Roberto Furlani, Corriere della sera, 8/12/2009, 8 dicembre 2009
ANIMALI A COLORI PER EVITARE GUAI
Cercare di passare inosservati con livree poco appariscenti è una regola d’oro se si vuole sopravvivere nel mondo animale. Capita però che molte specie animali come pesci, uccelli e insetti sfoggino invece cromatismi più o meno intensi in tutto il corpo o in alcune sue parti. «Darwin – sottolinea Gregory Grether, docente di ecologia e di biologia evoluzionistica all’Università della California (Usa) – attribuì la presenza dei colori brillanti alla selezione sessuale, per attrarre i partner con cui riprodursi. La presenza di colori può però anche evitare di essere attaccati per sbaglio, come abbiamo evidenziato con le nostre ricerche». Grether e Christopher Anderson hanno raccontato su Proceedings of the Royal Society B: Biological Sciences gli studi effettuati sulle damigelle, insetti imparenti con le libellule.
«L’evoluzione – spiega Grether – ha dotato i maschi delle damigelle, appartenenti a specie differenti, di una diversa colorazione delle ali, però solo nelle aree dove queste specie coabitano naturalmente.
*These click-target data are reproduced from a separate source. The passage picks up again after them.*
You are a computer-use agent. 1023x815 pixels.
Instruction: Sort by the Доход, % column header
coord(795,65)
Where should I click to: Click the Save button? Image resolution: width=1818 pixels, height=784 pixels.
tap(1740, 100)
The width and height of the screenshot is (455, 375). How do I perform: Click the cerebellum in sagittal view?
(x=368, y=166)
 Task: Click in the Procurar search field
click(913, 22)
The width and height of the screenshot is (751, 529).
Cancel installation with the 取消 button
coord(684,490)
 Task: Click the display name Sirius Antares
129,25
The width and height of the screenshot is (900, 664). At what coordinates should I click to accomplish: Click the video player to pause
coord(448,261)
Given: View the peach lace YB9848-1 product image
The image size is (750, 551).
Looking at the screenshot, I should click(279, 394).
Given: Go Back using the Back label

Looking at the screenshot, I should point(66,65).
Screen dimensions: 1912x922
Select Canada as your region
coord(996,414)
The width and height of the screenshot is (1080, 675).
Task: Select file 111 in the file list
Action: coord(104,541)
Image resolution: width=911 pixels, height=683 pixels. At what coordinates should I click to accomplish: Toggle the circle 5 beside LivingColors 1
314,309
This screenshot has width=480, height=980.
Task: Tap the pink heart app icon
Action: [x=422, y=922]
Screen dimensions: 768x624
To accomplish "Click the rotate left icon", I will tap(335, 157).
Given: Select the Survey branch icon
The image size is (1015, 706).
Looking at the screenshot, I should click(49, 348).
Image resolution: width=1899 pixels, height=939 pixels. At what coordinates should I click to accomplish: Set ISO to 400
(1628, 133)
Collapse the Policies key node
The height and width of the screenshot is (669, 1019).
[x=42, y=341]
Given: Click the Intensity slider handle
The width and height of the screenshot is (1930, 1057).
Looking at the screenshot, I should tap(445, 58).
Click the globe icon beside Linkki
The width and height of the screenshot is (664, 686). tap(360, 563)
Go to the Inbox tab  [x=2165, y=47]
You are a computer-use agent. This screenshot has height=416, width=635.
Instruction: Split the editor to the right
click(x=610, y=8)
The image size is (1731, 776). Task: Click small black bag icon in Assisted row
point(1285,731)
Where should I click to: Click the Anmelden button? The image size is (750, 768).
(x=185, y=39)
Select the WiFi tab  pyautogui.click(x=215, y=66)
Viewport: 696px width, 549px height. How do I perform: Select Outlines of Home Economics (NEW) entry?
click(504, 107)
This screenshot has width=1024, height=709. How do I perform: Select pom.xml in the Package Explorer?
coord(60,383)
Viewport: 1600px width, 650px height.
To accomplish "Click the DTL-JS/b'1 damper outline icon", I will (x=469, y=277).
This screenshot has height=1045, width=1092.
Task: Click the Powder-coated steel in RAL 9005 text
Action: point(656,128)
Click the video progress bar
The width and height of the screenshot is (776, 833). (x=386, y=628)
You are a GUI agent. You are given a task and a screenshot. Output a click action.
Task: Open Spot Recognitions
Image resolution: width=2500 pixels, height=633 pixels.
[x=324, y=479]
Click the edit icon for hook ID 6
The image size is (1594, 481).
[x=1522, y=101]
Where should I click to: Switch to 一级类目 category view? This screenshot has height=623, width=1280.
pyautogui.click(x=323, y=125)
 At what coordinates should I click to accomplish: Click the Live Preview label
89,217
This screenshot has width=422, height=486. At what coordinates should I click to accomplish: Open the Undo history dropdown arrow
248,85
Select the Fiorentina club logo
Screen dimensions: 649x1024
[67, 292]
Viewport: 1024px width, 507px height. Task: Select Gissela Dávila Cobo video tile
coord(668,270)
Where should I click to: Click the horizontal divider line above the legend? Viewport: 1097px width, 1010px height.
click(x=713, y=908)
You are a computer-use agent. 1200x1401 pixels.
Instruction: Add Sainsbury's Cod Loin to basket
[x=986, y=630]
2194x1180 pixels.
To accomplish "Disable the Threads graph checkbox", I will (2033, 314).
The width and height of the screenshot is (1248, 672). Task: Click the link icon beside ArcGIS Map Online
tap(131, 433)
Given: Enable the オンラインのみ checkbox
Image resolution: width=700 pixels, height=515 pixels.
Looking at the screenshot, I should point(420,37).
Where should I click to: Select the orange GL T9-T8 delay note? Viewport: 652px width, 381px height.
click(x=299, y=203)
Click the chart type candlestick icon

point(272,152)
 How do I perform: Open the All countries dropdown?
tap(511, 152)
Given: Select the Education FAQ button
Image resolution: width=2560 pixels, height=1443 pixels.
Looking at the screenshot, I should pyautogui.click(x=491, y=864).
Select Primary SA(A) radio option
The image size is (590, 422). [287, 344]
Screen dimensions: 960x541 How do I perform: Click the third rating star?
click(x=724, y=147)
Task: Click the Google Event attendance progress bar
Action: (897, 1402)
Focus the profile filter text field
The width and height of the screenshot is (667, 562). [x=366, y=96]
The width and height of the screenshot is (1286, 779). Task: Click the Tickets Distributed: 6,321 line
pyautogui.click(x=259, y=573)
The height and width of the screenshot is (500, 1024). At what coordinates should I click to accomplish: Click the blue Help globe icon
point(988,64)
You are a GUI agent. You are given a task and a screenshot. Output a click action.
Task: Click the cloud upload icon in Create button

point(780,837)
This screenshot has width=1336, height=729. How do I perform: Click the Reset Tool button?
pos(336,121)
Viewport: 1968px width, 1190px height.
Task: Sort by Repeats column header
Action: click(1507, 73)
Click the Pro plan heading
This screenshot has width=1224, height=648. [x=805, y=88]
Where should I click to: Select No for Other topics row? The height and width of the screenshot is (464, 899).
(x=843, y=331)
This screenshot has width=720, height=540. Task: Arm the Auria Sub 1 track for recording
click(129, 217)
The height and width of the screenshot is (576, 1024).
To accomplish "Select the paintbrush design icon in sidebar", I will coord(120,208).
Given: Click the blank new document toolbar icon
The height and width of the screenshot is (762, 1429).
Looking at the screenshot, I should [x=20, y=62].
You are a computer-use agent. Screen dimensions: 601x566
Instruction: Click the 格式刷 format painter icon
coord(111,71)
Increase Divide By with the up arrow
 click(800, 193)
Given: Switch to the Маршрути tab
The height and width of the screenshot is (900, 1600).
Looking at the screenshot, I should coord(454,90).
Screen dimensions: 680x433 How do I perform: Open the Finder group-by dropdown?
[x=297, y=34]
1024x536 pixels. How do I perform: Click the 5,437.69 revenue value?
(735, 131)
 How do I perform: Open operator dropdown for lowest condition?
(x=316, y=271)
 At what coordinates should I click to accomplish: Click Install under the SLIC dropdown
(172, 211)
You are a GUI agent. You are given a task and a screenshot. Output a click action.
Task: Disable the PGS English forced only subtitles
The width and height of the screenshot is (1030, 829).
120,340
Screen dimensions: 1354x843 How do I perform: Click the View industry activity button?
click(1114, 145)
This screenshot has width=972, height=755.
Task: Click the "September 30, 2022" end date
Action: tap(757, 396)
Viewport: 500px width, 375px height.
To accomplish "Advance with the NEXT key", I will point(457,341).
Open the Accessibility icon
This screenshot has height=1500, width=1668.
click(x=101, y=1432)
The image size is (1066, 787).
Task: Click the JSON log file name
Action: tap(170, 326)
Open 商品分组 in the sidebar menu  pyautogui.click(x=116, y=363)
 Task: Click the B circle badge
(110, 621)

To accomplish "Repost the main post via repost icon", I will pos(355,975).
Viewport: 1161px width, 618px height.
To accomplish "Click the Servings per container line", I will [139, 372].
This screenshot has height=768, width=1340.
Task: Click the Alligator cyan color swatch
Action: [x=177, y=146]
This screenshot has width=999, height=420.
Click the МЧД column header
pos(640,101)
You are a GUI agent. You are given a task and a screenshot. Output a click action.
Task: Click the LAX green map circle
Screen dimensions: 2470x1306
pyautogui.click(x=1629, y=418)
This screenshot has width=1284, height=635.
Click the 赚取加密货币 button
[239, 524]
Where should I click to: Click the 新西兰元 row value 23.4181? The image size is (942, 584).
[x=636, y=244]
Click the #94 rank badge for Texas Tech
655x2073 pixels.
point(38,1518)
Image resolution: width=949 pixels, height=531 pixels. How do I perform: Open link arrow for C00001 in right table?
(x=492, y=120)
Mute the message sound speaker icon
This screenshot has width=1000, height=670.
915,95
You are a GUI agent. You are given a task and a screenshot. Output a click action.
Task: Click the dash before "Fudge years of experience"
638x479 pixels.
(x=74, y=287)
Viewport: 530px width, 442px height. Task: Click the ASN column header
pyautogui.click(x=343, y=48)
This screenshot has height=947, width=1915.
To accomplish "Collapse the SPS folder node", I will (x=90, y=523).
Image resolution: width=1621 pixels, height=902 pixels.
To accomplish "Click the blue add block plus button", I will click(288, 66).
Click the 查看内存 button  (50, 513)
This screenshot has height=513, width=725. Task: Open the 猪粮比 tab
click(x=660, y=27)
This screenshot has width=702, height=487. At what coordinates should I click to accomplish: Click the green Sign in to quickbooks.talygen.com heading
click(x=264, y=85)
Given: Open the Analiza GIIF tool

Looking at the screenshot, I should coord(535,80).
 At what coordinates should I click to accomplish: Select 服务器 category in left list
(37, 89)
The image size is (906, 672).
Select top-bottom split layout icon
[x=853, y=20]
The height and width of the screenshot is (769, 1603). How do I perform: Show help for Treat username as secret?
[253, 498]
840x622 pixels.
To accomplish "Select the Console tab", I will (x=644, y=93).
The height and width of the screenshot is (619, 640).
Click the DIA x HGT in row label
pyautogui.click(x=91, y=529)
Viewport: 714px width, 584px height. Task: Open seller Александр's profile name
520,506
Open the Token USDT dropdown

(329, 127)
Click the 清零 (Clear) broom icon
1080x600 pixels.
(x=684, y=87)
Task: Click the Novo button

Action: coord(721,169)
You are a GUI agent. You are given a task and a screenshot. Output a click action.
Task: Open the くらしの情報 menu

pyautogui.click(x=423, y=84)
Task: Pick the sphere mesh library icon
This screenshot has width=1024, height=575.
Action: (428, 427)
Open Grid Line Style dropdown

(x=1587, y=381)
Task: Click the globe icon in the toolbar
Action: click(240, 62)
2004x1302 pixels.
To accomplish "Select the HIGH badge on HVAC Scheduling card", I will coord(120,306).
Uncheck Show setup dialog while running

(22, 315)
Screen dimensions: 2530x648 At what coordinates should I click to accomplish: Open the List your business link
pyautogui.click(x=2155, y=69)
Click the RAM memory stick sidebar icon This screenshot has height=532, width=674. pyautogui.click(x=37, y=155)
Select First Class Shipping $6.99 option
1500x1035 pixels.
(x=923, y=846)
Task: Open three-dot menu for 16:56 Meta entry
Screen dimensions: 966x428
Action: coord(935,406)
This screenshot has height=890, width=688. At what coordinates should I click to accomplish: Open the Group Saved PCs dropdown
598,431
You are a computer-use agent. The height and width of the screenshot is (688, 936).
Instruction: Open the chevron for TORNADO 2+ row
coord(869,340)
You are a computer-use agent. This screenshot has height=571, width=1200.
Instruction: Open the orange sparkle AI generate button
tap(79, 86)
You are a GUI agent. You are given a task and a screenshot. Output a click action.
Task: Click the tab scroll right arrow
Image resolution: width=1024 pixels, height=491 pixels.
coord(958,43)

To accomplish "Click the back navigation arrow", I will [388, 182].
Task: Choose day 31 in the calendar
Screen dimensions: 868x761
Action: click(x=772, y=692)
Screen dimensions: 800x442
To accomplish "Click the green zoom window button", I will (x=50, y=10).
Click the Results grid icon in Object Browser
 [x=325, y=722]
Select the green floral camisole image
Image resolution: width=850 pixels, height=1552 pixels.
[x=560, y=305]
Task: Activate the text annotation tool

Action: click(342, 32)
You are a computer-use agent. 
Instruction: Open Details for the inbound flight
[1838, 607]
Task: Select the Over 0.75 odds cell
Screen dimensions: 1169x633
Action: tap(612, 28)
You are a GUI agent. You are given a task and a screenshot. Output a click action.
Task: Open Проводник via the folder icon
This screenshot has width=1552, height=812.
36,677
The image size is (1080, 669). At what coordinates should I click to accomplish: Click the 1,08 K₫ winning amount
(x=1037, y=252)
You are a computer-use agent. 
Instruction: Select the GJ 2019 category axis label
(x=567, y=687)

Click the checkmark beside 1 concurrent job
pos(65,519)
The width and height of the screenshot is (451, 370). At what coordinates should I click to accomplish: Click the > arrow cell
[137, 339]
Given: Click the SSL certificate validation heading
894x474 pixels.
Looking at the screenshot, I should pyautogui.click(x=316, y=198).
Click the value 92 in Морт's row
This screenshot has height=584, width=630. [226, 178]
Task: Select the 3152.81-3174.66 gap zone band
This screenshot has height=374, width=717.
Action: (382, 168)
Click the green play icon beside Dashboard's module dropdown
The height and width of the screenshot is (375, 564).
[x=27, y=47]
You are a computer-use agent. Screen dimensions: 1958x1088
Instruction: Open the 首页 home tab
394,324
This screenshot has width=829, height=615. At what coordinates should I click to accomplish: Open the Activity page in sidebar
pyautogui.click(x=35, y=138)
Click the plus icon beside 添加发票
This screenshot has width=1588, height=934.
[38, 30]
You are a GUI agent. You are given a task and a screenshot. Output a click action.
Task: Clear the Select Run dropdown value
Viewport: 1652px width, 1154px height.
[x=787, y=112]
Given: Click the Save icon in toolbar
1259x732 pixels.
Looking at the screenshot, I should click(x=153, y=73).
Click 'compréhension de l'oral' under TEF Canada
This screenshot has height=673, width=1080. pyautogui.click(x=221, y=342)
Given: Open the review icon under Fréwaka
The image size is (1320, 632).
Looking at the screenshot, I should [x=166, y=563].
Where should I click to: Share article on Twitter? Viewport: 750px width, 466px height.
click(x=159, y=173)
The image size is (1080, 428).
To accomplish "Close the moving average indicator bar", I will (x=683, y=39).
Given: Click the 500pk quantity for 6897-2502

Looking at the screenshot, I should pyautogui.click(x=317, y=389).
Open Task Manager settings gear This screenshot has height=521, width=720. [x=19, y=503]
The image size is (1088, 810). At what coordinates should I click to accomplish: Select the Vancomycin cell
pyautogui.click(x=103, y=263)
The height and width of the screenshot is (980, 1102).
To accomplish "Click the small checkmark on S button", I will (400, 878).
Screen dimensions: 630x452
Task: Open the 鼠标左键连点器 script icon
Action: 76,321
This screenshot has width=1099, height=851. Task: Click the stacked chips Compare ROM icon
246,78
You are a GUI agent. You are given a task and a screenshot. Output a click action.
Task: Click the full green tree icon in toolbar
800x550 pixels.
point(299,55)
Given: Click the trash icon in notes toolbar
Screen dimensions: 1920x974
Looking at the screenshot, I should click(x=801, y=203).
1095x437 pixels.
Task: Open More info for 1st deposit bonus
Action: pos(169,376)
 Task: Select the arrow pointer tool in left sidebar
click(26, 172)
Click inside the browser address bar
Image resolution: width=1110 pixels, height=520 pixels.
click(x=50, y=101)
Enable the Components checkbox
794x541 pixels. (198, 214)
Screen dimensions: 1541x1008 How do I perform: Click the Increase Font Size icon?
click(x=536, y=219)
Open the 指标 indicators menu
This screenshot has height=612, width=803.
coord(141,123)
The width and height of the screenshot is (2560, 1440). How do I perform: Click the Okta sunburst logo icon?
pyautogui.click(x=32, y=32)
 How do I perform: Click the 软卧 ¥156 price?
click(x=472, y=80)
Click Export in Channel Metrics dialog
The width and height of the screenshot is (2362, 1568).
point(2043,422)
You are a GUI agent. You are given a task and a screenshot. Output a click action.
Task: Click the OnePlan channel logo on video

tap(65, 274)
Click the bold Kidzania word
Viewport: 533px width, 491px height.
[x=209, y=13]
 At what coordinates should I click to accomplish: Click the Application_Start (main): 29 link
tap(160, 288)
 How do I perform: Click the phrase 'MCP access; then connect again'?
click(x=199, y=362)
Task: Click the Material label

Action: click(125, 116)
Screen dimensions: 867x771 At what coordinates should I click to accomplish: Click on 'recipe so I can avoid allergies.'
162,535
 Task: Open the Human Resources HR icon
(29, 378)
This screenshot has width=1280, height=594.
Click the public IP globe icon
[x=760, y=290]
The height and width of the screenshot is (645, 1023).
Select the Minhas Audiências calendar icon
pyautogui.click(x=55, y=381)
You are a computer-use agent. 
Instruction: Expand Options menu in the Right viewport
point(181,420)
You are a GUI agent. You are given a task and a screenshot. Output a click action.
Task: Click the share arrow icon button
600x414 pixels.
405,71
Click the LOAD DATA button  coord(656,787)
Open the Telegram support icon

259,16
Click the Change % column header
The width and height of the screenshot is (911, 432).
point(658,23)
Ciò facilita ovviamente il riconoscimento tra gli individui e provoca comportamenti differenti a seconda della presenza o meno di alcuni particolari cromatici, come i puntini rossi o una pigmentazione nera. Gli atteggiamenti aggressivi sono rivolti quindi solo ed esclusivamente verso rivali della propria specie». «Konrad Lorenz – continua Grether – affermava che l’accesa colorazioni dei pesci delle barriere coralline è dovuta, probabilmente, all’opera di selezione dell’evoluzione per evitare aggressioni tra specie differenti. Non è vantaggioso infatti attaccare specie che coabitano negli stessi spazi ma che non sono competitive per il cibo o per la riproduzione. Ora sappiamo che l’ipotesi di Lorenz non può spiegare accuratamente la diversità di colore negli abitanti delle barriere, ma è valida per altri gruppi di animali ». Il mondo scientifico infatti, grazie alle apparecchiature sempre più sofisticate, ha incominciato a decifrare i cromatismi dei pesci delle barriere, per capire come i colori che ci appaiono così sgargianti vengono realmente percepiti dagli occhi dei pinnuti. Scoprendo così che il colore, per i pinnuti dei reef, non è solo una carta di identità.
Justin Marshall dell’Università del Queensland assieme a George Losey dell’Università delle Hawaii, complice la microspettofotometria, hanno studiato i pigmenti visivi e la fotosensibilità di diversi pesci, arrivando anche a misurare la lunghezza d’onda della luce riflessa dalle barriere coralline. Svelando così che il giallo e il blu che caratterizzano la livrea di pesci angelo reali e di altri inquilini delle barriere, tonalità per noi estremamente sgargianti, in realtà sono colori mimetici.
Gli organi visivi e il cervello di un predatore, soprattutto se si trova distante, non percepiscono infatti i dettagli e non distinguono le striature dei pesci angelo reale, quando nuotano con la barriera corallina sullo sfondo. La damigella reticolata, un pesce che appare bianco con delle bande nere, comunicherebbe invece in «codice» grazie a una macchia presente sulla sua pinna dorsale, che riflette i raggi ultravioletti invisibili a noi uomini e ai suoi predatori, come i barracuda.
A volte, in realtà, basta vestirsi in bianco e nero per farsi riconoscere. Jennifer Hunter, biologa americana, ha recentemente spiegato su Behavioral Ecology che la livrea delle puzzole unitamente alla caratteristica forma del corpo segnalano, in modo estremamente efficace, «state lontano!» ai predatori che hanno provato che cosa vuol dire essere investiti dalla mefitica arma di difesa del simpatico animale.